> Task details: Tell me, please, how many lines in the records below include the word "Open". Give no more than the number.

────────────────────

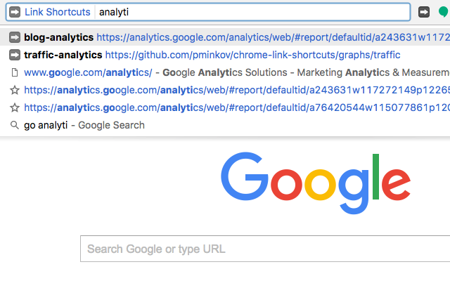Select the blog-analytics shortcut suggestion
The height and width of the screenshot is (281, 450).
click(59, 37)
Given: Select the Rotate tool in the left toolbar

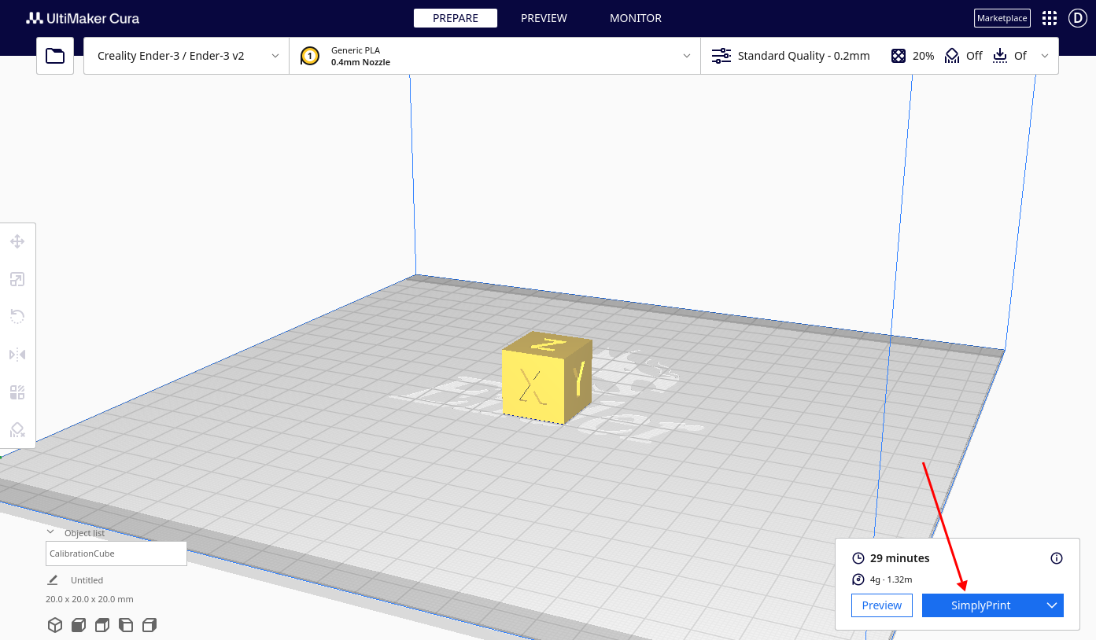Looking at the screenshot, I should click(x=17, y=317).
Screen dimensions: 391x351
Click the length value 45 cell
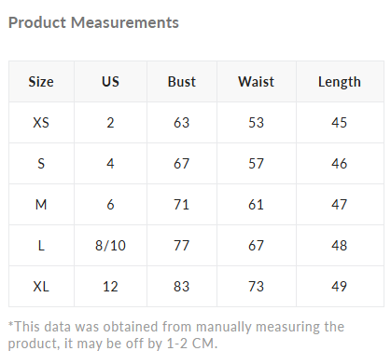pyautogui.click(x=340, y=123)
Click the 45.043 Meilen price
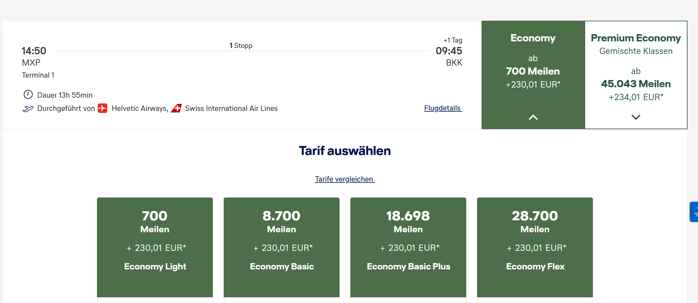Image resolution: width=698 pixels, height=303 pixels. [636, 84]
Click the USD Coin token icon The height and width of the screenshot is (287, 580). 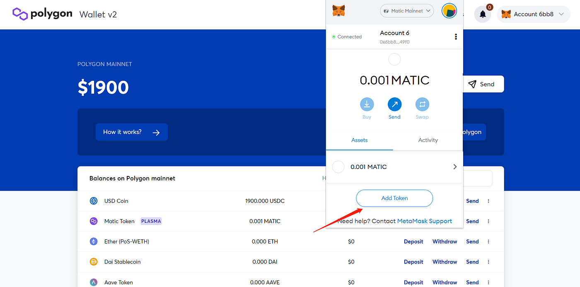point(94,200)
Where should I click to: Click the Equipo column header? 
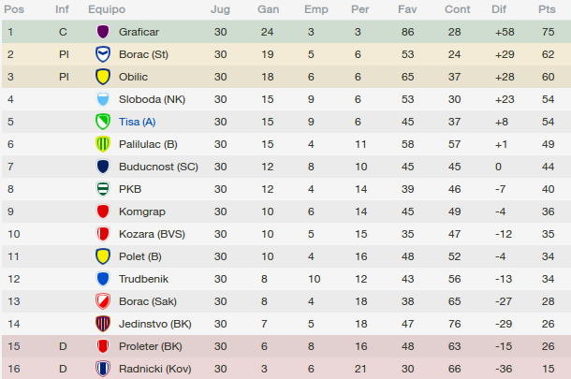107,9
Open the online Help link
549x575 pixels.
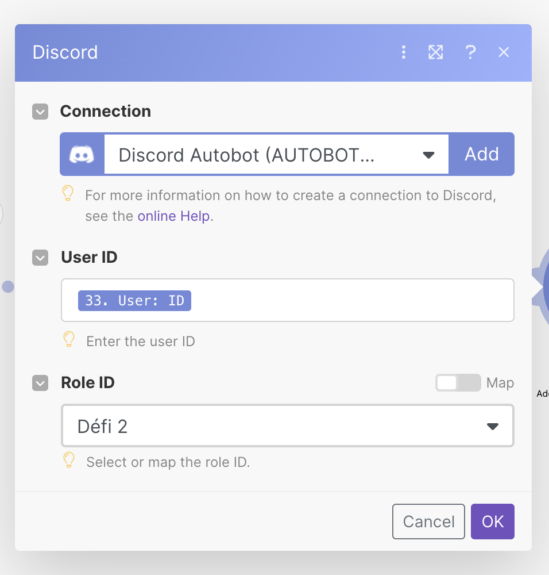pyautogui.click(x=174, y=216)
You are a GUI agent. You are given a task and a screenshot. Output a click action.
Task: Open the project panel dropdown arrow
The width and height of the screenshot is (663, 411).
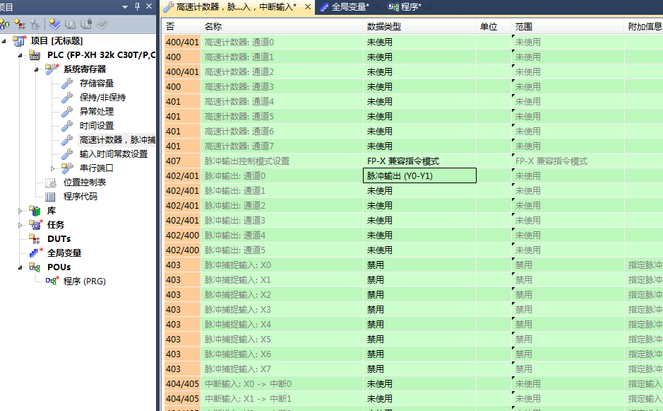coord(126,6)
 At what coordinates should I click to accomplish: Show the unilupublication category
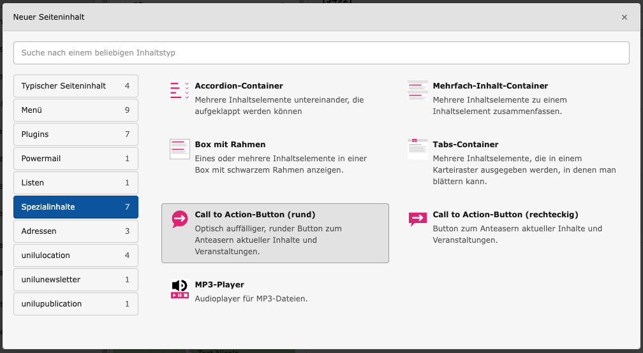point(75,304)
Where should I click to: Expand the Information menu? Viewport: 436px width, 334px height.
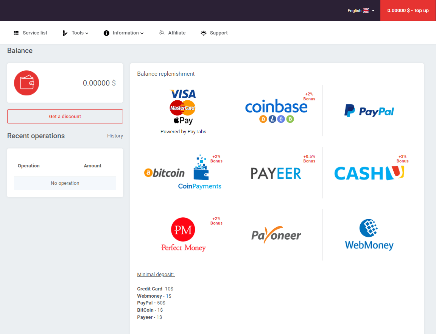(x=123, y=33)
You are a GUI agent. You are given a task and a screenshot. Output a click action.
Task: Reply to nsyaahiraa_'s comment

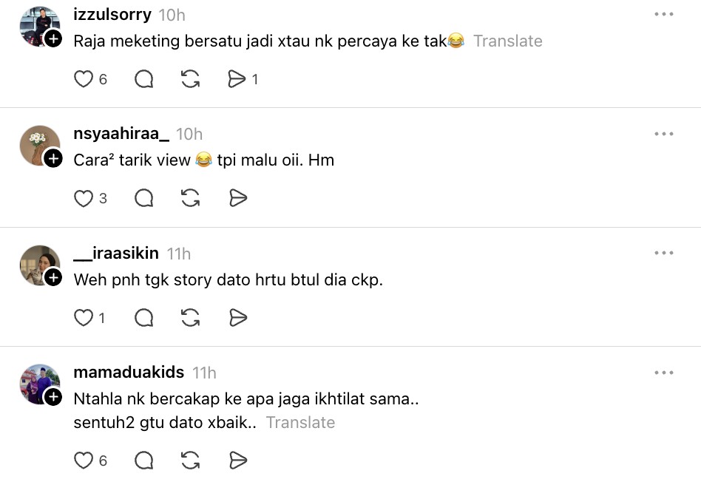[x=144, y=198]
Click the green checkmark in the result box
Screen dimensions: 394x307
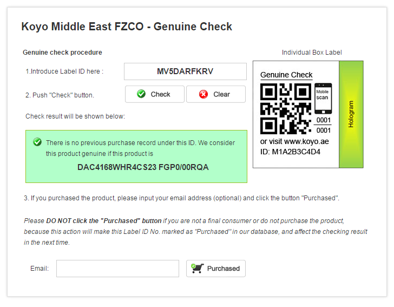[37, 142]
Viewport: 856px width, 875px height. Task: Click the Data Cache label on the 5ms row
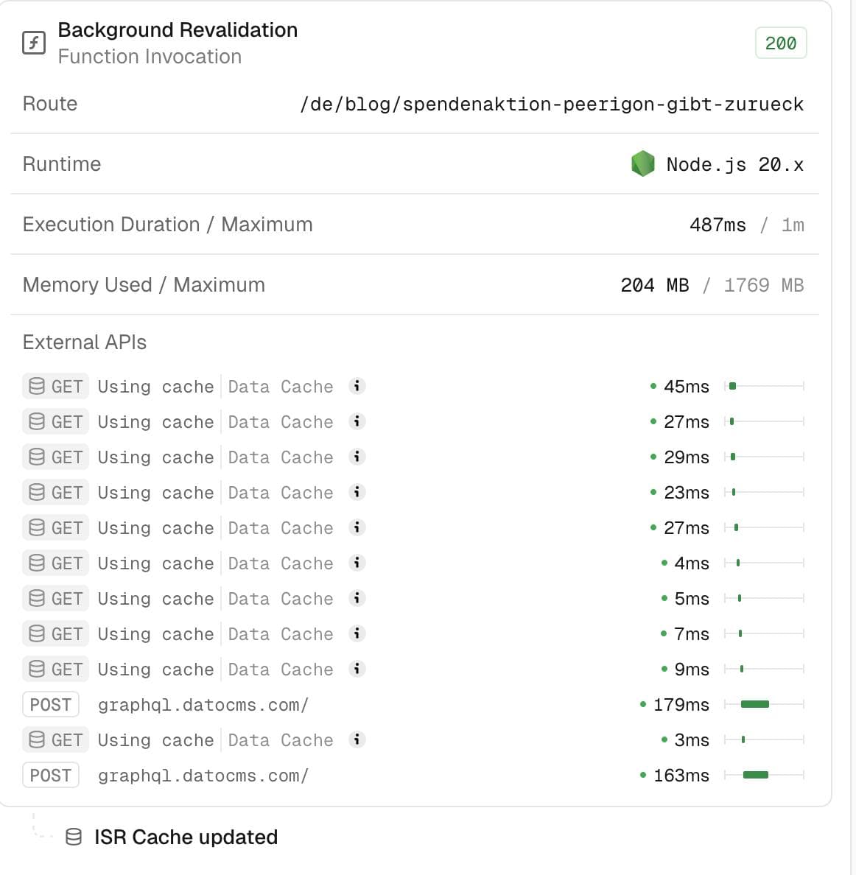[281, 599]
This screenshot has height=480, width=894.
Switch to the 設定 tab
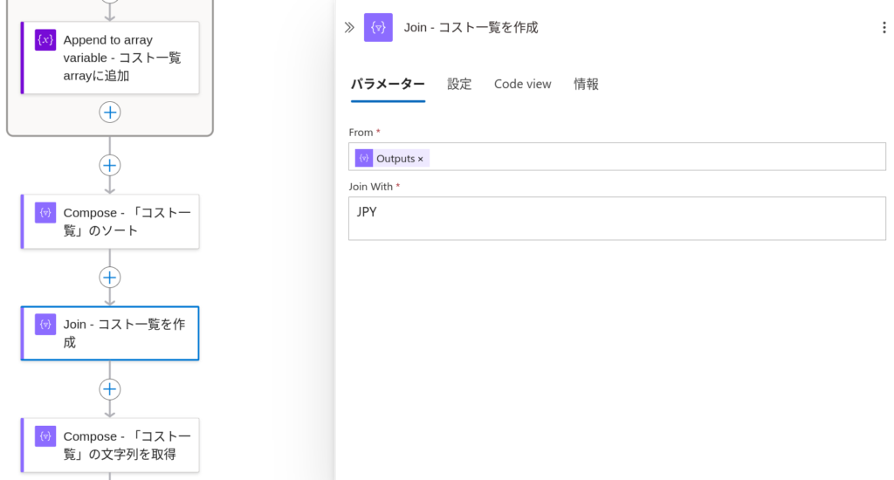[x=459, y=84]
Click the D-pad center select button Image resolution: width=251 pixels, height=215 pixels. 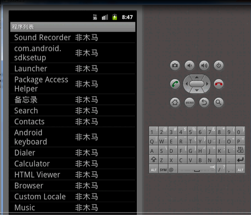197,84

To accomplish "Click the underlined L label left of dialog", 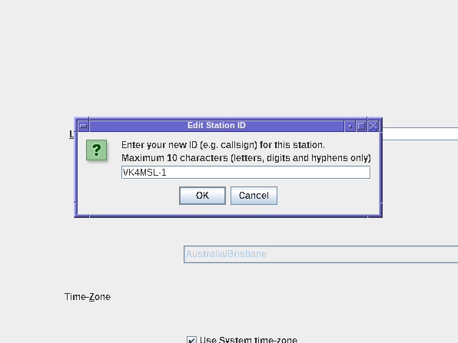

────────────────────

> Response to this exercise: 2